VR Locomotion Fidelity Study — Does More Realistic = Better?

Goal

Challenge the assumption that more realistic = better in VR by empirically comparing locomotion interfaces across the fidelity spectrum.

Challenge

Dozens of VR locomotion devices aim to simulate natural walking — but no one had clearly tested whether medium-fidelity ("almost natural") interfaces actually perform better than simple, low-fidelity ones.

Approach

Controlled user study with 12 participants comparing 3 interfaces on speed & path accuracy tasks in a VR art gallery:


Interface

Fidelity Level

Gamepad

Low

Virtusphere (walk-in-sphere)

Medium

Real Walking (tracked)

High

My Role

Co-researcher contributing to experiment design, fidelity analysis, and data interpretation.

Key Findings

  • Virtusphere was ~2.5× less accurate than both gamepad and real walking (p<0.0001)

  • Virtusphere was significantly slower on both straight-line and multi-segment tasks (p<0.0001)
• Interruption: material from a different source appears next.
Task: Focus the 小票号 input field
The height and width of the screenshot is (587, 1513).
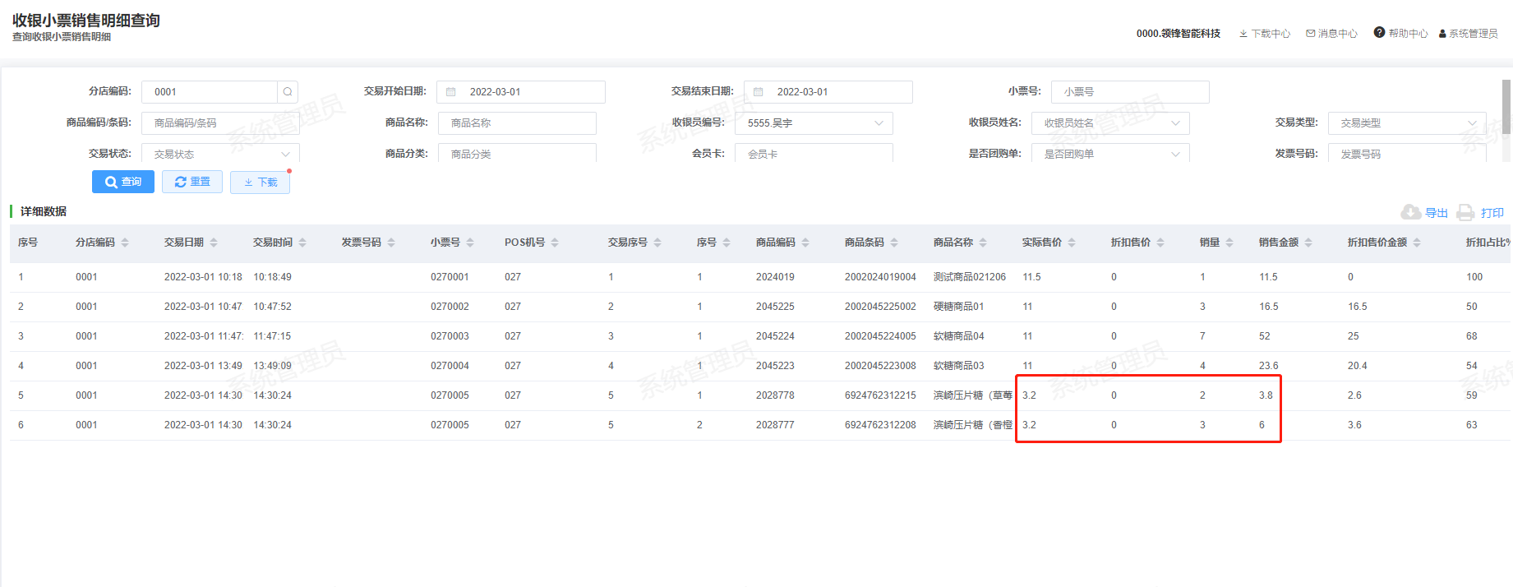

  • Even gamepad novices (< 1hr/week gaming) completed tasks 2.5× faster on gamepad than Virtusphere

  • Virtusphere rated significantly more fatiguing and harder to learn than both alternatives

  • Real walking and gamepad showed no significant difference in speed or accuracy

Takeaway

More realism ≠ better UX. Medium-fidelity interfaces create a dangerous mismatch: they look natural enough that users apply real-world instincts, but behave differently enough to cause failures. A well-designed low-fidelity interface can match the performance of full natural interaction.